Vulnerability is hard. 

Except.. I want to connect. I know I'm mostly not breakable fragile like that anymore, and I'm working on remembering that I'm a 50 year old woman who made my own recovery (don't we all?) and I've been purposely living and studying human behavior for almost 10 years in my own cool way and I have pretty terrific things to share about that and about me. I have mothered and run my own business and been married and separated and/or ended and/or repaired signifiant relationships- like my marriage, my relationship with my parents, a couple of friendships. 

These boundaries, the separation from other people is not a wall, it's a defense mechanism. A coping skill. I was thinking about how I tend to think people in my life think like me, but it's more like I try to guess what people are thinking and then I make myself like them. Writing that makes me think about how I don't really do that as much anymore but I feel like I do and I need to catch up to where I actually am. 

The idea that I am separate from other people means that we might be in relationship but we aren't the same person. 

What a relief. And what a mind fuck. For a lifetime I have thought that if someone was in my life it meant we matched. A strange sort of branch of codependency. Gaining the understanding that we can be in each others lives and differ vastly feels like maturity. It feels like I'm responsible for me, you're responsible for you- and we are responsible for each other too, but not dependent on similarity to function. 

This gleaning of personal separation feels like a wise expectation. 

As in: 

I expect me to be like me, and you to be like you. 

That seems real, and honest, and much less confusing than thinking the people in my life are mostly like me but I actually have to be mostly like them. It was a blind spot. It feels validating to see myself in the pool of that insight. 

I was reading something somewhere about how lately these days we all think we are unique and separate and individual and that's what's getting valued- that the collective has become the pieces, not the picture. I think it's both. 

It's the permeability. 

The ability to allow things to pass through you. To keep your self while keeping community. A frog's skin is permeable to water- but the frog does not become water, and the water does not become frog...they exist together, and apart. The frog is a frog, the water is a water. And there is the frog in the water, and there is the water surrounding the frog. 

Putting yourself - the youest you- out into the world as yourself is crazy: hard/easy/hard/easy on and on.

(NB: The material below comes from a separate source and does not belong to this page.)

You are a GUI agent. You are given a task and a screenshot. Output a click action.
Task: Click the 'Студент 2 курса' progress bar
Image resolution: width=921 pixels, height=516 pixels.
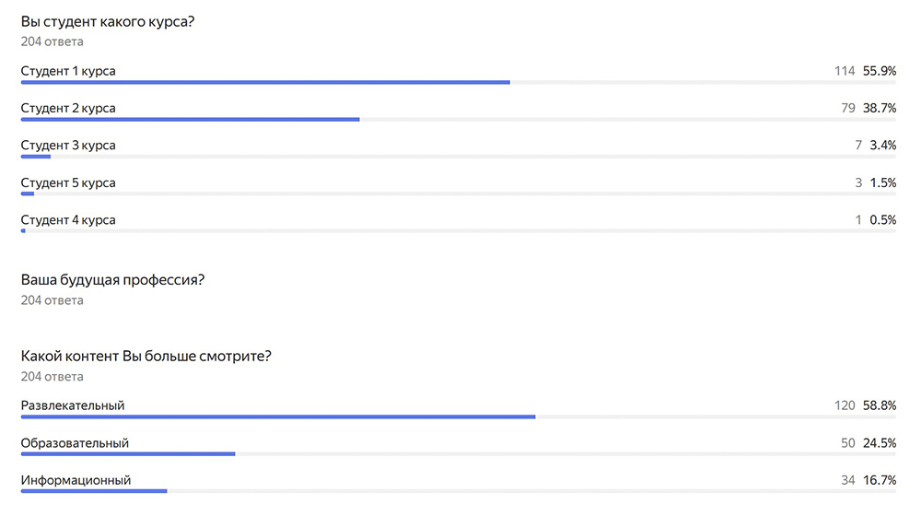point(190,120)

There are so many ways we are bombarded with different options and opinions...how do you know? And then how do you not short circuit when rejected or laughed at or made fun of- even if it's only in your own mind? Being the "right" frog in the "right" water- it can be exhausting. 

And such an unconscious habit to be absorbed instead of be permeable. 

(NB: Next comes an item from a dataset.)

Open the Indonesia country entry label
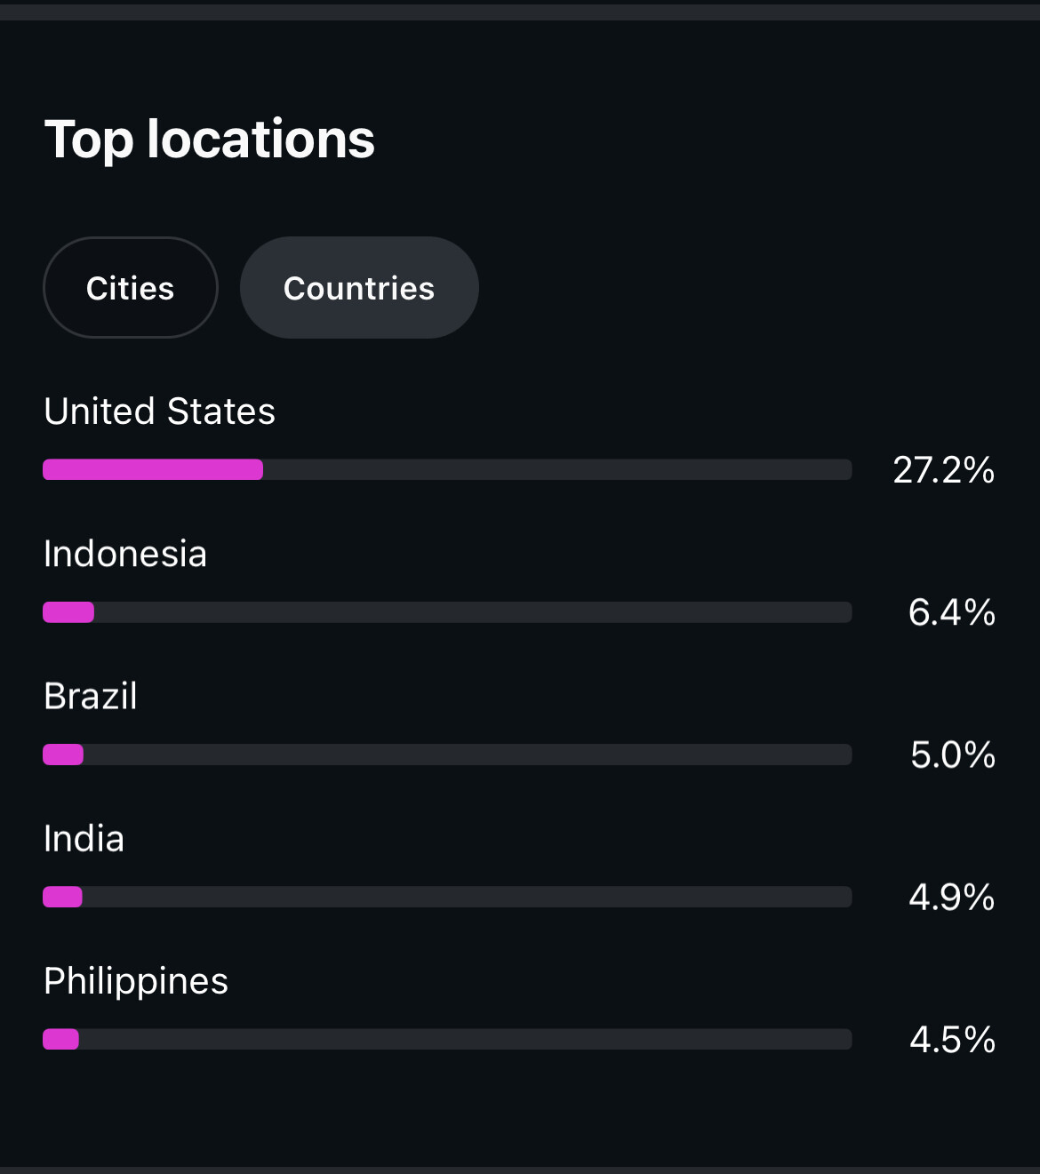The image size is (1040, 1174). point(125,554)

When I am absorbed I do not have boundaries. Something I have started noticing is that I do have boundaries, but I tend to set them and then erase them. It's wild to watch. I'm learning that if I am permeable I don't lose myself, or my boundaries- and it feels healthy and care full. I know where I am. It's kind of like always telling myself the truth and being willing to stand with that truth, and knowing that truth can change. That it isn't a threat to know more or do things differently. 

Taking it apart- here's me in a situation:

Me deciding what feels wisest for me. 
DOING THAT THING.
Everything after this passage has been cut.